He said Labor was hoping to replicate the “constructive” relationship with the government with business engagement because “Australians want us to work together to find the best way forward”.
The overture comes as the Labor leader continues to battle significant internal instability.
Albanese’s deputy chief of staff, Sabina Husic, resigned on Tuesday night after a complaint was posted online that aired a series of uncorroborated claims against personnel in the federal opposition leader’s office.
The Labor leader characterised the dossier as a fake and Husic said the claims outlined in the document, purporting to be from Labor staff, were “malicious, false, fake and defamatory”.

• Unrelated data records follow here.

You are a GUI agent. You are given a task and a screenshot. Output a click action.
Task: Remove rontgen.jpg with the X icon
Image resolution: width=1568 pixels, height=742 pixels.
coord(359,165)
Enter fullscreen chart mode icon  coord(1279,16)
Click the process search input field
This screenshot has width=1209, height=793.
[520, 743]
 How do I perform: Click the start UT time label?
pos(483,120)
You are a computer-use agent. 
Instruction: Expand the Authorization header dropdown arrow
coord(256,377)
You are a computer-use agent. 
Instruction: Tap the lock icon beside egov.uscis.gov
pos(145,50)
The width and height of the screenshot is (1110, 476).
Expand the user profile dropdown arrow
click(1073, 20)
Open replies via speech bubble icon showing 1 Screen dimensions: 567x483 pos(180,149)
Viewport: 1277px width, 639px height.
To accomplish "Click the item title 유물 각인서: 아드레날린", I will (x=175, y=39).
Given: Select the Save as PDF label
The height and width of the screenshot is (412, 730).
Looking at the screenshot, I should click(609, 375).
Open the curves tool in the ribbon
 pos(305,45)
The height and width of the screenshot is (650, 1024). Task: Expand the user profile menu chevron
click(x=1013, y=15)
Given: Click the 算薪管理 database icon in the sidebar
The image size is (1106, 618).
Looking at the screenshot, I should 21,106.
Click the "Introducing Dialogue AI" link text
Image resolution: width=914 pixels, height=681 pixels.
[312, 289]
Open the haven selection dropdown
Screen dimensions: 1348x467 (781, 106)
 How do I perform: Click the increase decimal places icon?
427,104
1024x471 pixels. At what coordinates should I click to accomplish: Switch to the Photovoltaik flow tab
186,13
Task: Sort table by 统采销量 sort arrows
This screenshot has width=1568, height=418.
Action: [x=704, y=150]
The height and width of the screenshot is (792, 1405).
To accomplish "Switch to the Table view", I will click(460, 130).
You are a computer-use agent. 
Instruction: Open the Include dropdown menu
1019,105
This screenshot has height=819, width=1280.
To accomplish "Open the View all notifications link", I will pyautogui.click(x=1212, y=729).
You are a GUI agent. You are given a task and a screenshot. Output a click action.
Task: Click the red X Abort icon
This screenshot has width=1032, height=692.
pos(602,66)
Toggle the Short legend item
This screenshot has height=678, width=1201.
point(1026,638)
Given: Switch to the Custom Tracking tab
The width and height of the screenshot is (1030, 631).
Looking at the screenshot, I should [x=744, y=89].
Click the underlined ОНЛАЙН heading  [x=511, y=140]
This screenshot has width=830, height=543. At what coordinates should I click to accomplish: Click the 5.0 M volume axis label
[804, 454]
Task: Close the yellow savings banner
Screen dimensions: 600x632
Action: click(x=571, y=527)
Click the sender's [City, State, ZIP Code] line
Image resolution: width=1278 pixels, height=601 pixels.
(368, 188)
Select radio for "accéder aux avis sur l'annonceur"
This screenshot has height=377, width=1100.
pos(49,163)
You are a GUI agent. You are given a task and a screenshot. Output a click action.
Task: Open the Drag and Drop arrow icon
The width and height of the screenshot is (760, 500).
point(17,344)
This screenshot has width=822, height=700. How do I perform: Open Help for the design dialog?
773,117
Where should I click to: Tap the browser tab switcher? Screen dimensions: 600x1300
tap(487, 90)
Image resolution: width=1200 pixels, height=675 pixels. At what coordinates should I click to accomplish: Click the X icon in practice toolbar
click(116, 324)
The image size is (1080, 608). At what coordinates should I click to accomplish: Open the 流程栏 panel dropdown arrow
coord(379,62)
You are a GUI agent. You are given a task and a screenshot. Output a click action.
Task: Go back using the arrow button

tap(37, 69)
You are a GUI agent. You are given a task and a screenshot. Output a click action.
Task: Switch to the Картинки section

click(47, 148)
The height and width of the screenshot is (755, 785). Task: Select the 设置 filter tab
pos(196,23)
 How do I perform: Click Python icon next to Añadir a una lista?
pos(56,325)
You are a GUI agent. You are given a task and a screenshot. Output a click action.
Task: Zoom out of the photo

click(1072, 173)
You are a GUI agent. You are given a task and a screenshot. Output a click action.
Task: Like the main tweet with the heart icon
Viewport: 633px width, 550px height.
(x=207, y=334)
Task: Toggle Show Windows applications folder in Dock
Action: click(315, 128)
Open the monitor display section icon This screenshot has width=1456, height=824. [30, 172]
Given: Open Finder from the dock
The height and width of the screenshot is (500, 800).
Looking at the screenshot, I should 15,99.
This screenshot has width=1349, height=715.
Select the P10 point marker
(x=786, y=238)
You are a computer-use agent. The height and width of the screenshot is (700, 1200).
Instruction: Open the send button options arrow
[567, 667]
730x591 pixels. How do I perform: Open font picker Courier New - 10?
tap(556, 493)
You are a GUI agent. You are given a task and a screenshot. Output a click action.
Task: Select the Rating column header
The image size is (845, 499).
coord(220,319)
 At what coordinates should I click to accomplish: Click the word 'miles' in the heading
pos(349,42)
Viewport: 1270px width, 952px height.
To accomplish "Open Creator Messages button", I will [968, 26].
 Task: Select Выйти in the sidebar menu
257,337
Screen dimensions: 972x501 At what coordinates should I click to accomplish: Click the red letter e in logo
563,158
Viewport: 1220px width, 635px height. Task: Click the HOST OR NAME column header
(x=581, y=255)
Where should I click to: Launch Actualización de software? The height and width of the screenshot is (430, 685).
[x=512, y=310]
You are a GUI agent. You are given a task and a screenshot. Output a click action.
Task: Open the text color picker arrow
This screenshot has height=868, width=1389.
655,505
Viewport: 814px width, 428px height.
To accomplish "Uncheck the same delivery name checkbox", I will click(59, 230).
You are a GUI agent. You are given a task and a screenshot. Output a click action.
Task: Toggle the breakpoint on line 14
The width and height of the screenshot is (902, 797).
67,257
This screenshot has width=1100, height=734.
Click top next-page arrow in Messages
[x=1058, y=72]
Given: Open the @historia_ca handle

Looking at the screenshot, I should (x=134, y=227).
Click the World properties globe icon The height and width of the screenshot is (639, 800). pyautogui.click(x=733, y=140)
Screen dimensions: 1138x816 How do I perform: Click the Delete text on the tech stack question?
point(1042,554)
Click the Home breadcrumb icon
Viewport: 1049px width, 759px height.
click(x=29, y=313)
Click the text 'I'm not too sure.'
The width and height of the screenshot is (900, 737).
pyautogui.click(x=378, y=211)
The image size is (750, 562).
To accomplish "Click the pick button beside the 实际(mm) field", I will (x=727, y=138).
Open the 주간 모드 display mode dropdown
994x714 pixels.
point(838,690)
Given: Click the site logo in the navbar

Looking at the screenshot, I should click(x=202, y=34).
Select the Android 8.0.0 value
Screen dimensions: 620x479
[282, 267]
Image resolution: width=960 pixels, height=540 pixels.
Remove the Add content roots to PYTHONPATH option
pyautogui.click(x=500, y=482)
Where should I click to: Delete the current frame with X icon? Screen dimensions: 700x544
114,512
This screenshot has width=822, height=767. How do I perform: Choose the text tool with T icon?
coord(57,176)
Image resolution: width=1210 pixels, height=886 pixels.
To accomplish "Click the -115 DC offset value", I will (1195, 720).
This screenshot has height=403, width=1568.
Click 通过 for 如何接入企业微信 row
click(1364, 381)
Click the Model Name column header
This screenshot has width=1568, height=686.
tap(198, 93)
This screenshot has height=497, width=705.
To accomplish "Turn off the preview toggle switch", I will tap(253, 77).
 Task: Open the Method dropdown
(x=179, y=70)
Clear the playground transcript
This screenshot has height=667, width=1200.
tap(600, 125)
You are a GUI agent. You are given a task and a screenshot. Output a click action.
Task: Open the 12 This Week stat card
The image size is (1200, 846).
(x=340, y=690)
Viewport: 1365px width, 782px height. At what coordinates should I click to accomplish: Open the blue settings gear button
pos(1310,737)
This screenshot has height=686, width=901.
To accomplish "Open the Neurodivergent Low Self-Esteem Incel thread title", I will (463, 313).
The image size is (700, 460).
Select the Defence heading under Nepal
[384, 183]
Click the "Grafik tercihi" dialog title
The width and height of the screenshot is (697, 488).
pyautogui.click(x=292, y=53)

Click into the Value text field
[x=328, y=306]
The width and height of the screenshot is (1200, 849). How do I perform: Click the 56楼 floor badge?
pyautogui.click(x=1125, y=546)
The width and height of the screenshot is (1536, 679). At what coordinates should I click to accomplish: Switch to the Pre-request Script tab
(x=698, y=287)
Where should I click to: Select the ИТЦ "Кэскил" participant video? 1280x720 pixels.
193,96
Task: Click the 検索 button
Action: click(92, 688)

Labor’s plan last week to use Joe Biden’s victory in the presidential election to intensify criticism of the Coalition’s climate change policies was also derailed when the then shadow resources minister, Joel Fitzgibbon, declared it was “delusional” to interpret the US result as an endorsement of ambitious climate action.
Fitzgibbon’s rebuke triggered a boilover in the regular meeting of the left caucus. The outrage in the left was then followed by a blow-up between Albanese and Fitzgibbon in the shadow cabinet meeting last Monday.
Fitzgibbon announced the next day he would go to the backbench before he embarked on a media blitz that culminated in him calling for the shadow climate change minister, Mark Butler, to be dumped from his portfolio at a planned end-of-year reshuffle.
The mood within Labor is downbeat, and some MPs are increasingly concerned they are at risk of losing their seats at the next federal election if Albanese fails to lift, and if the instability and backbiting continues.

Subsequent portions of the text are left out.